Saved data entries:

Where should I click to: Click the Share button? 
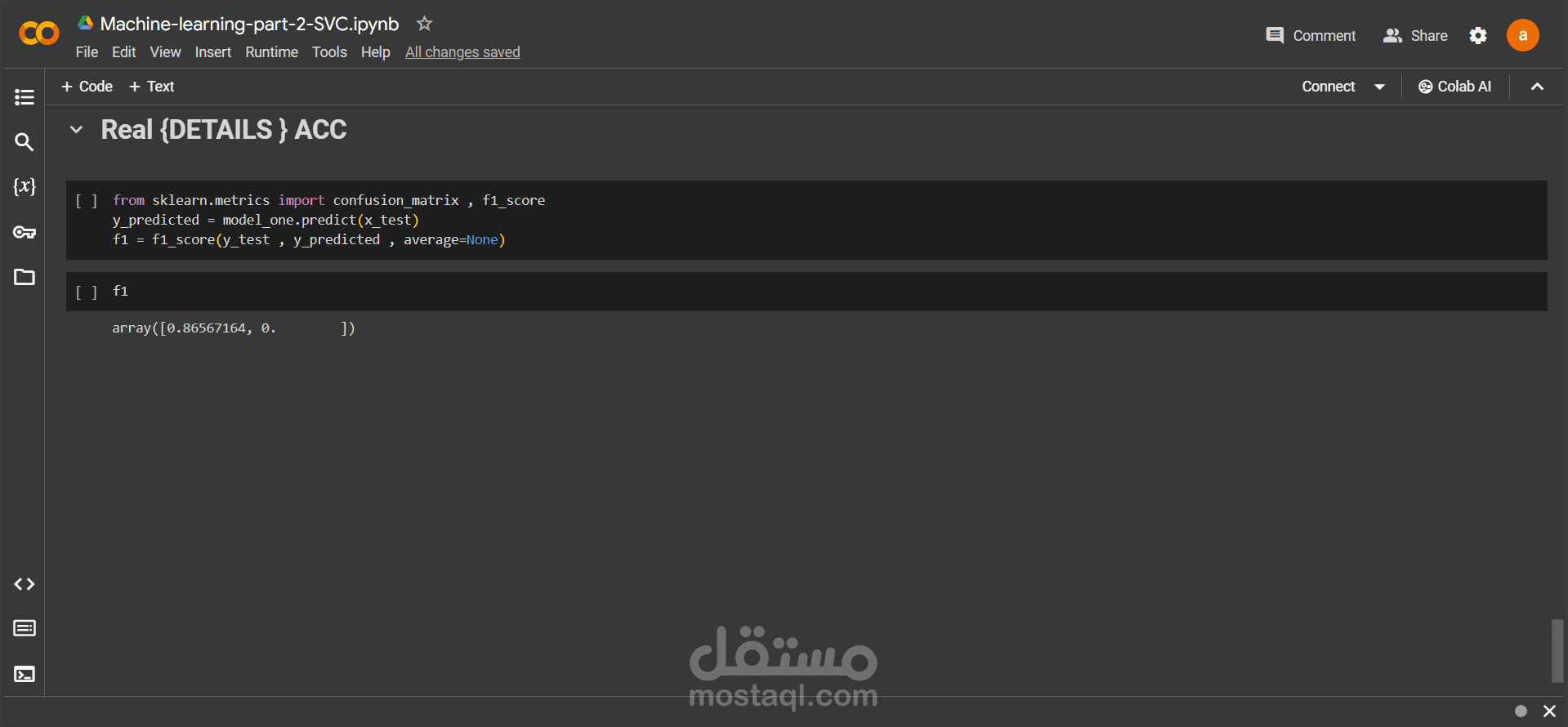pos(1415,36)
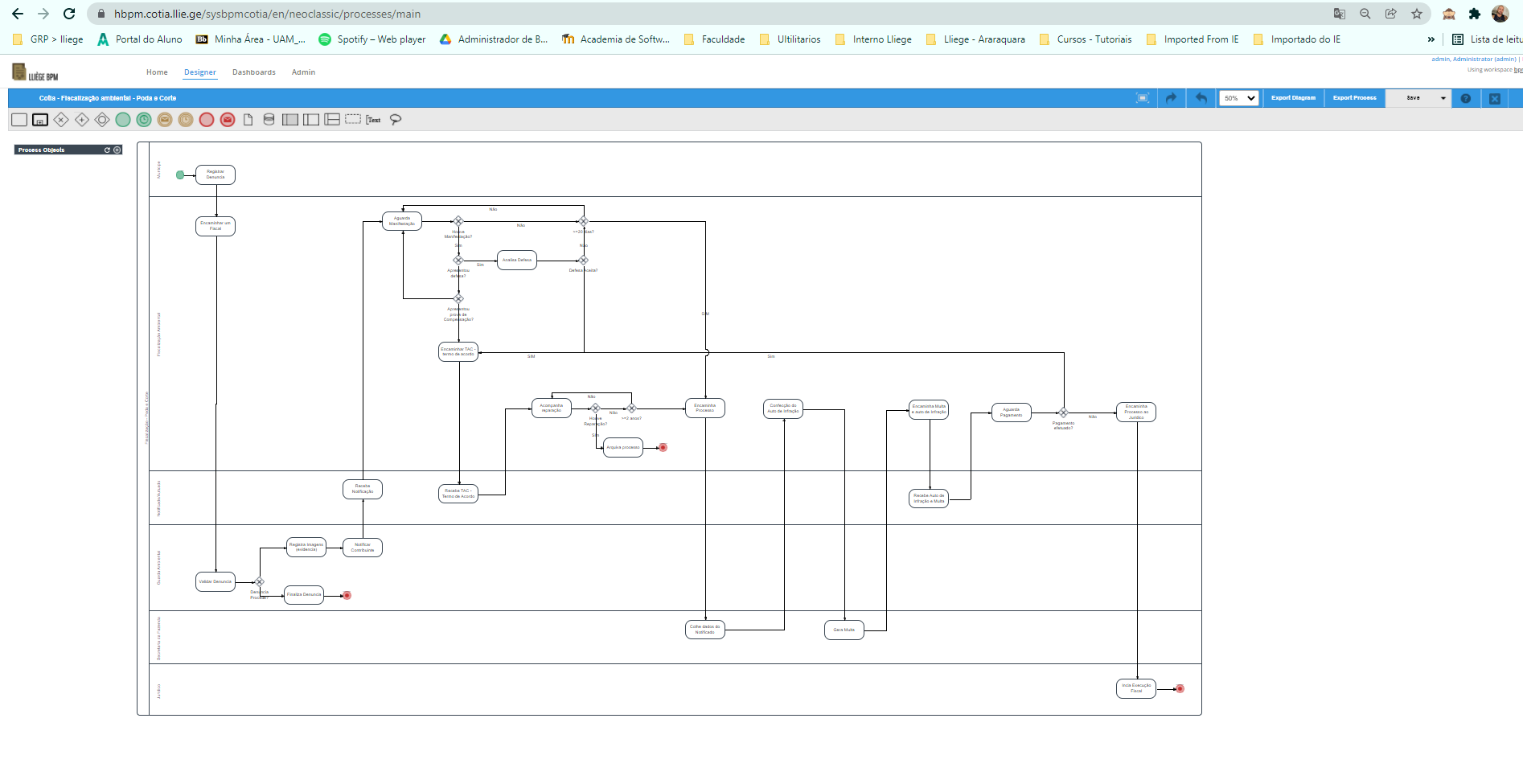Select the parallel gateway (plus diamond) tool
Image resolution: width=1523 pixels, height=784 pixels.
point(82,120)
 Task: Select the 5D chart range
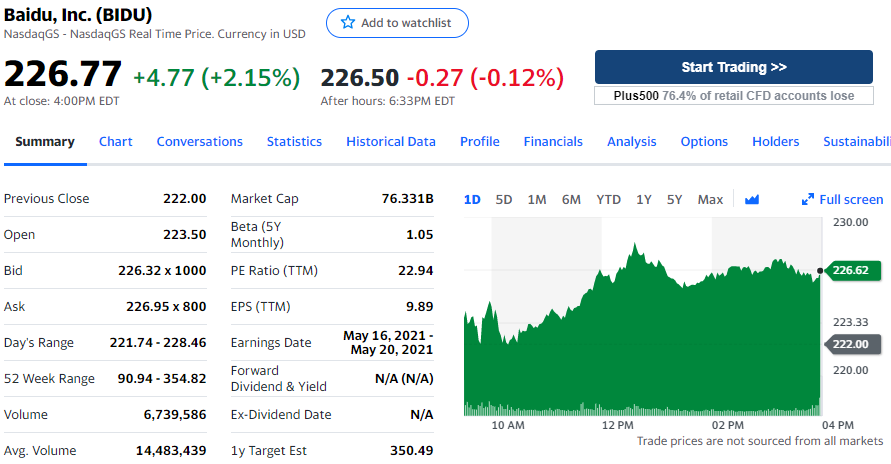point(504,200)
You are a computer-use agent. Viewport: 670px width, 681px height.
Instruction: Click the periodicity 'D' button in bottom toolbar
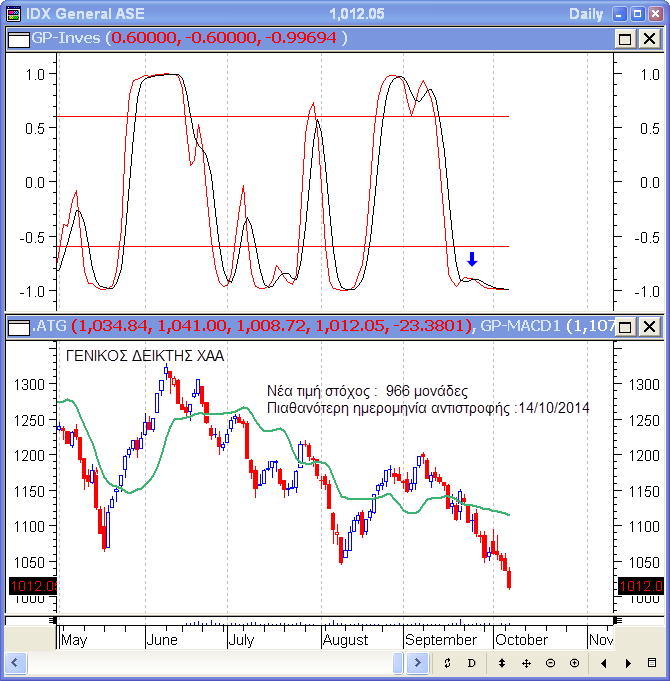471,663
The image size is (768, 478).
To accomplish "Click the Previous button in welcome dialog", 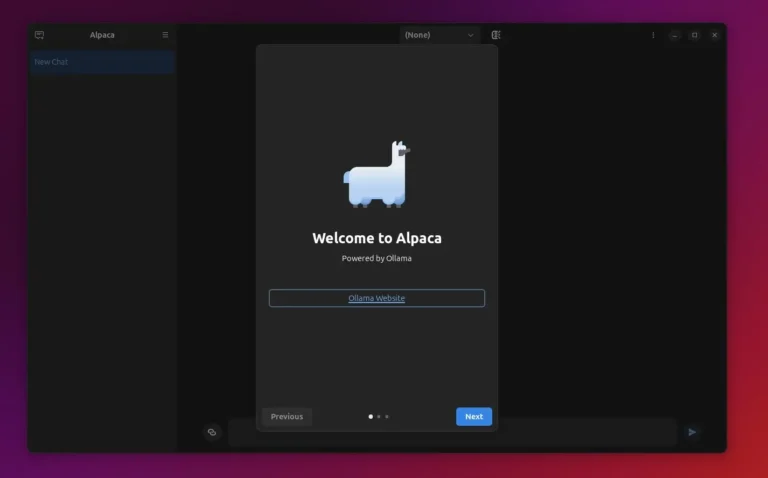I will coord(286,416).
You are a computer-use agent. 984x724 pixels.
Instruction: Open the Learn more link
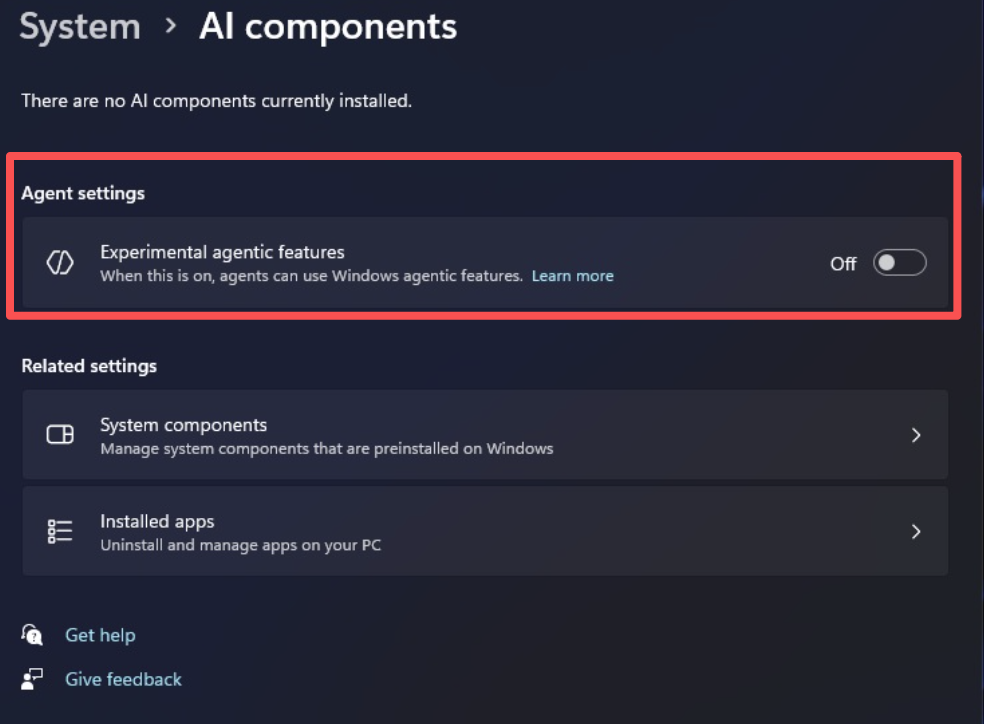572,276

> TASK GOAL
Lines with the word "computer" in the data need counting; report the count alone.

> FINISHED EXERCISE
2